──────── QUELLAUSZUG
Notenbeispiel 1: Ganztonleiter, Schreibweise mit Kreuzen
Notenbeispiel 2: Ganztonleiter, alternative Schreibweise mit b
Um zu ermessen was es bedeutet, wenn man mit der Ganztonleiter komponieren möchte, muss man folgendes bedenken: Musik ist normalerweise mehrstimmig, es erklingen also mehrere Töne gleichzeitig. Diese stehen in einem bestimmten Abstand zueinander, der einen bestimmten Klang besitzt, ein so genanntes Intervall. Spielt man nun mehrere Töne der Ganztonleiter gleichzeitig, sind aufgrund des ausschließlichen Vorhandenseins von Ganztonabständen (und damit verbunden des Fehlens von Halbtonabständen) nur folgende Intervalle überhaupt möglich:
Abstand | Intervall | Beispiele aus der Ganztonleiter auf c |
---|---|---|
1 Ganzton | große Sekund | c-d oder ges-as |
2 Ganztöne | große Terz | c-e oder as-c |
3 Ganztöne | übermäßige Quart, verminderte Quint, Tritonus | c-ges oder d-as |
4 Ganztöne | kleine Sext | c-as oder e-c |
5 Ganztöne | kleine Septim | c-b oder b-as |
6 Ganztöne | reine Oktav | c- c oder ges-ges |
Es sind also nur sechs verschiedene Intervalle! Somit sind die verschiedenen möglichen Klangwirkungen recht übersichtlich, vor allem auch verglichen mit einer Dur- oder Molltonleiter. Das wichtigste aber ist: Es sind keine kleine Terzen möglich, weil deren Abstand drei Halbtöne (1,5 Ganztöne) beträgt. Das ist deshalb so wichtig, weil Dur- und Molldreiklänge kleine Terzen enthalten. Beim Komponieren mit der Ganztonleiter kann also kein Dur oder Moll erzeugt werden. Die Dreiklänge, die entstehen, sind ausschließlich übermäßige Dreiklänge.
────────────────
──────── GESPEICHERTE DATEN
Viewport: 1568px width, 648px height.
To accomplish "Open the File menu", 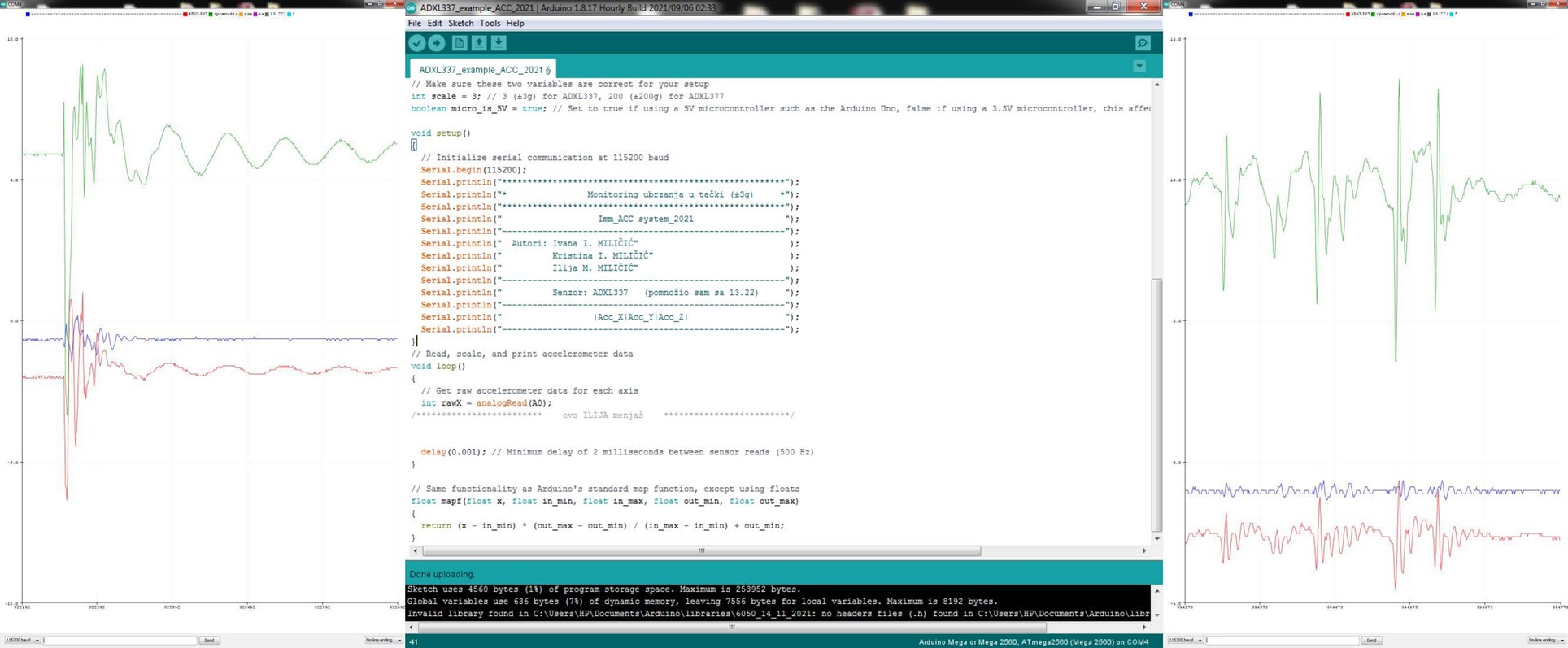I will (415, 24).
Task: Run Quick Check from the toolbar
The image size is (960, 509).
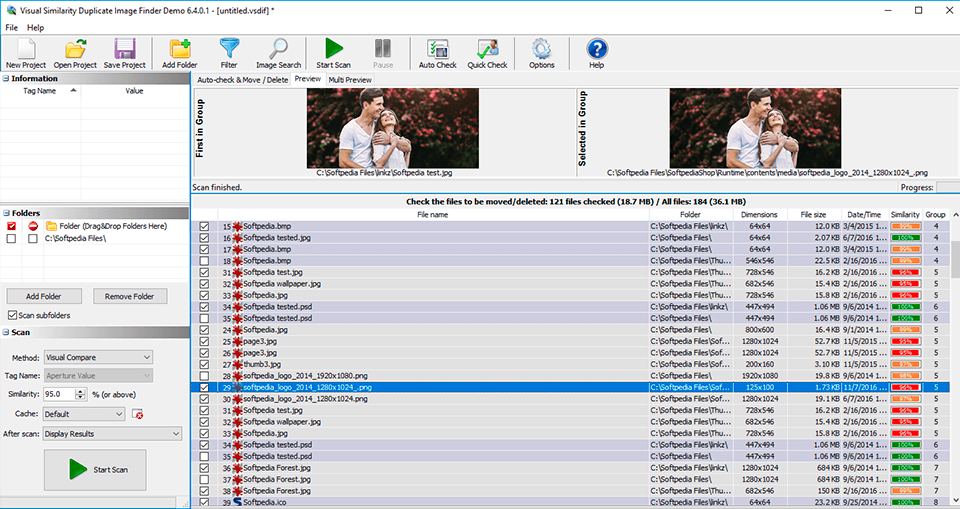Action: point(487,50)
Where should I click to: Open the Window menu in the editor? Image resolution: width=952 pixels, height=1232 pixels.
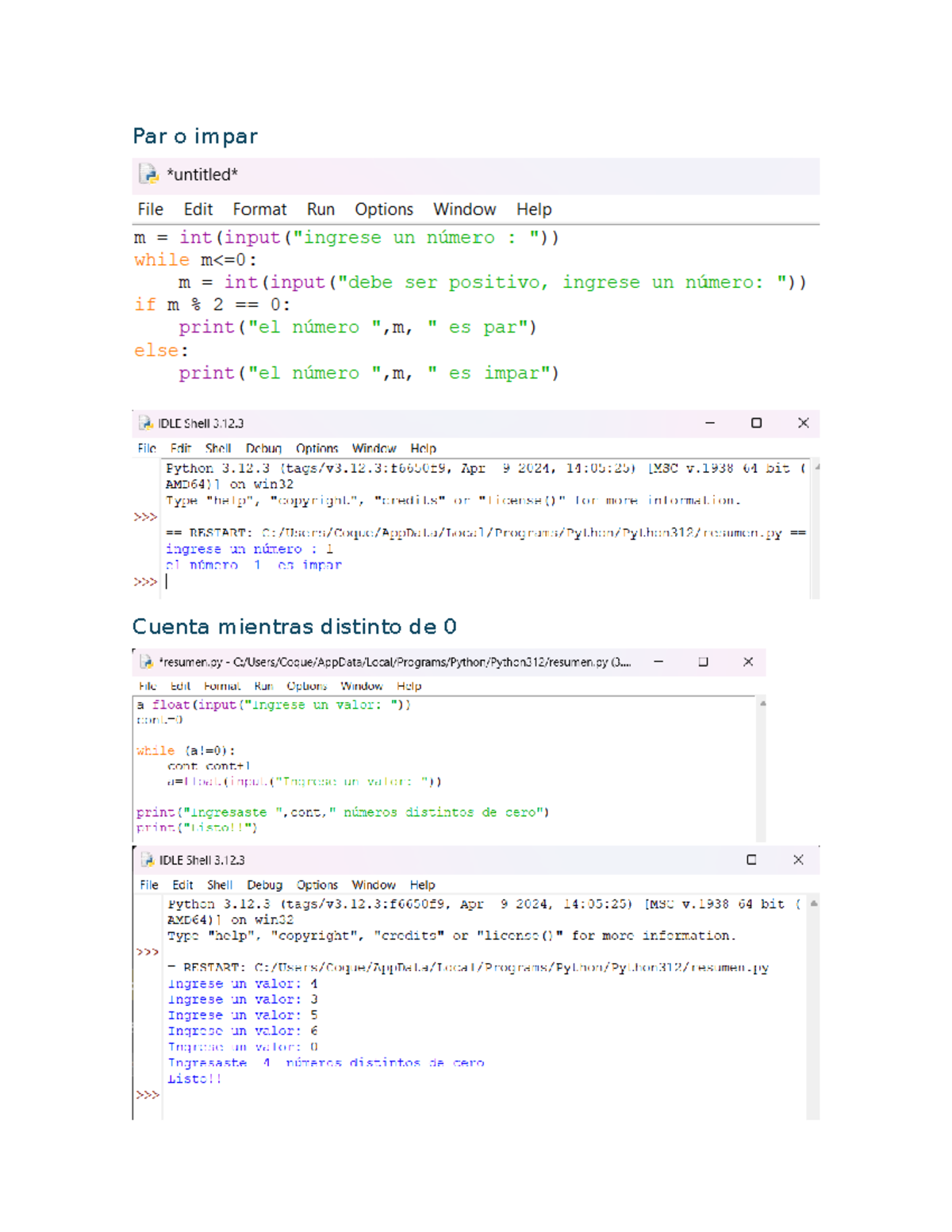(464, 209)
────────────────
──────── GESPEICHERTE DATEN
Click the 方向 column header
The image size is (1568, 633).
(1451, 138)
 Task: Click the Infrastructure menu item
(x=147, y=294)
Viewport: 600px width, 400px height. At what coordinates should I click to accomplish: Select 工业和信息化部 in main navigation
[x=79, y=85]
────────────────
──────── GESPEICHERTE DATEN
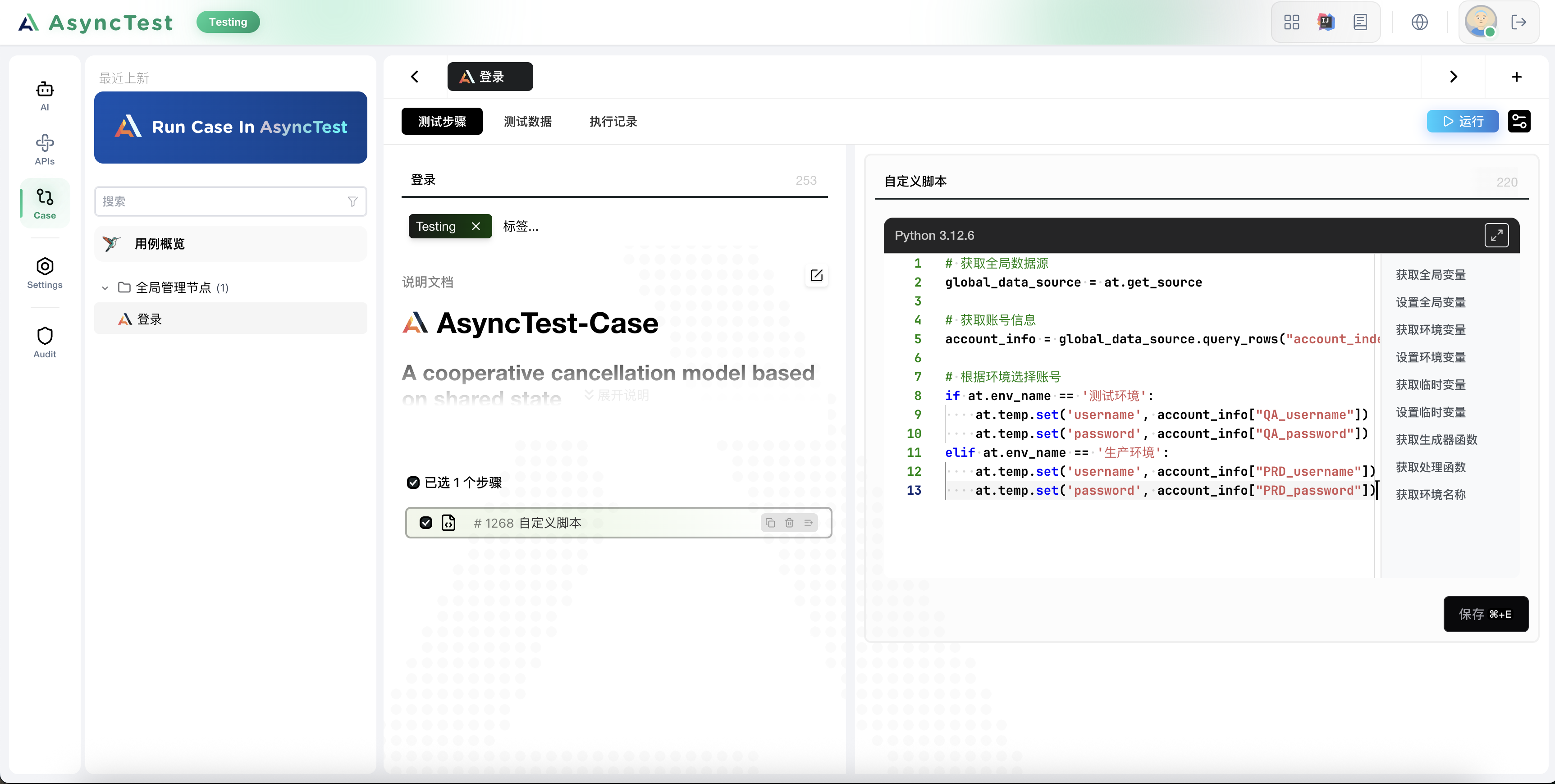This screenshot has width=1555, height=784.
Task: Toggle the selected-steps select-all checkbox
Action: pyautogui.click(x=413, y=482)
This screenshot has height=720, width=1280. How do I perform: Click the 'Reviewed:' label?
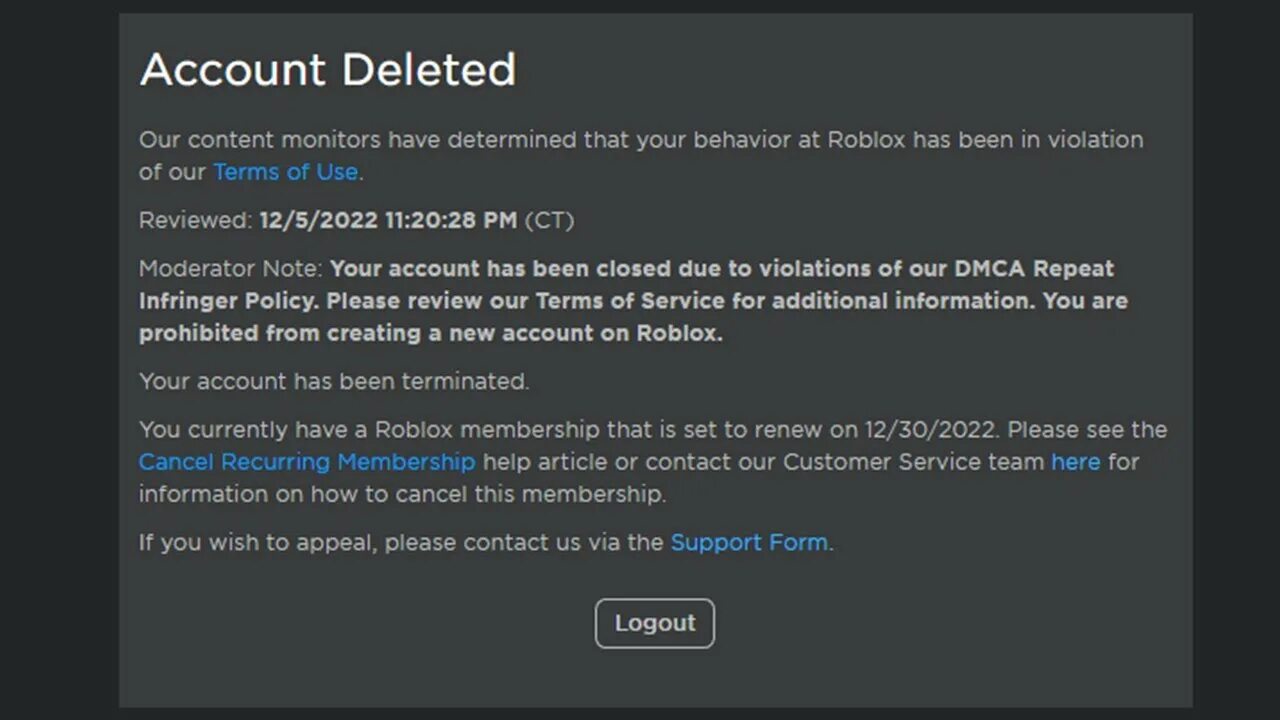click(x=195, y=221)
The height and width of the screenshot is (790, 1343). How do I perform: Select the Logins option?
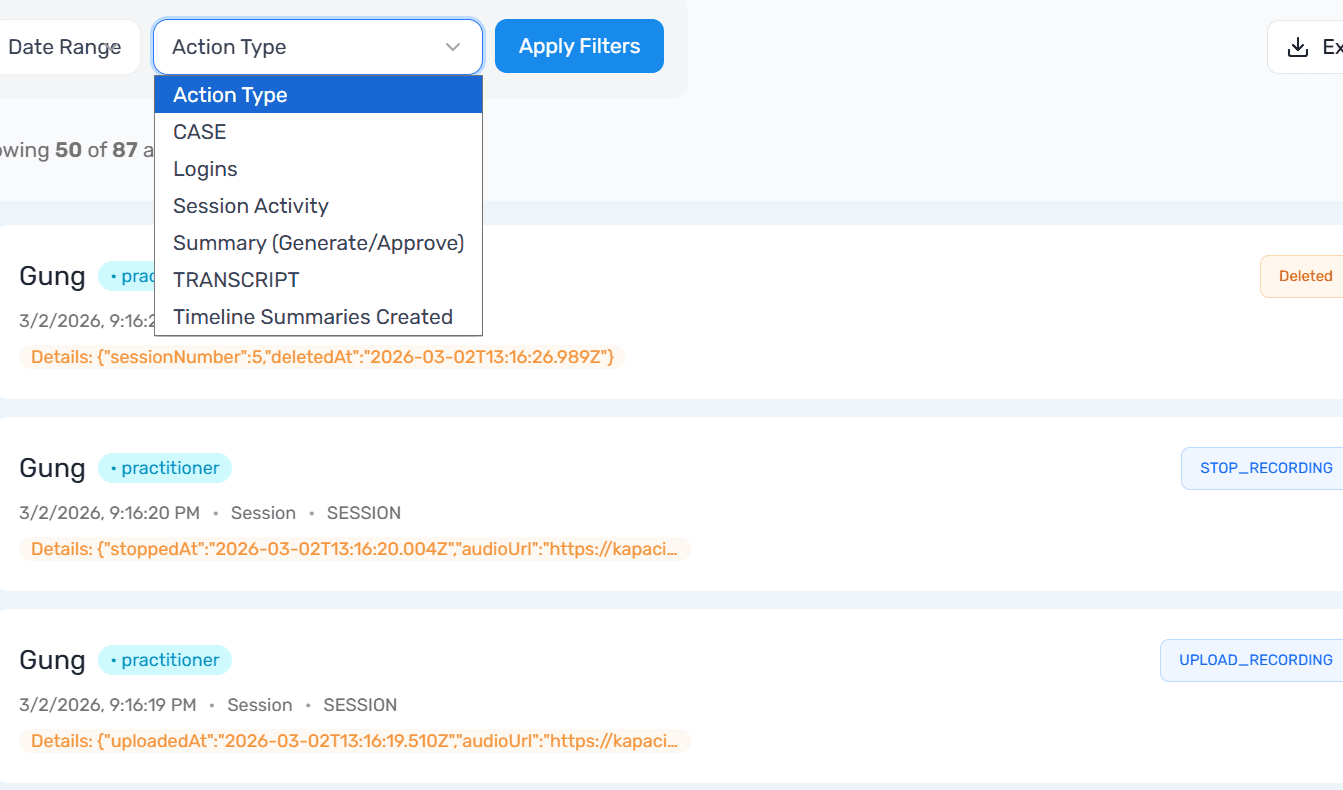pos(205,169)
────────────────
**ZIEL A**.
Beantworten Sie anhand des Quellauszugs über die Ganztonleiter folgende Fragen:
(i) Welches Intervall entspricht laut Tabelle einem Abstand von 4 Ganztönen?
(ii) Wie viele verschiedene Intervalle sind mit der Ganztonleiter möglich?
(iii) Welche Dreiklänge entstehen beim Komponieren mit der Ganztonleiter ausschließlich?
**ZIEL B**. Stellen Sie die Einträge als Markdown-Tabelle mit den Spalten „Nr.“ und „Zeile“ dar, beginnend mit der Zeile, die „This screenshot has width=1555, height=784.“ enthält, bis einschließlich der Zeile, die „pos(205,169)“ enthält. Lassen Sie dabei Leerzeilen und die Bilder weg.

**AUFGABENERGEBNIS A**.
(i) Die kleine Sext.
(ii) Sechs.
(iii) Übermäßige Dreiklänge.

**AUFGABENERGEBNIS B**.
| Nr. | Zeile |
|---|---|
| 1 | This screenshot has width=1555, height=784. |
| 2 | Task: Toggle the selected-steps select-all checkbox |
| 3 | Action: pyautogui.click(x=413, y=482) |
| 4 | This screenshot has height=720, width=1280. How do I perform: Click the 'Reviewed:' label? |
| 5 | click(x=195, y=221) |
| 6 | The height and width of the screenshot is (790, 1343). How do I perform: Select the Logins option? |
| 7 | pos(205,169) |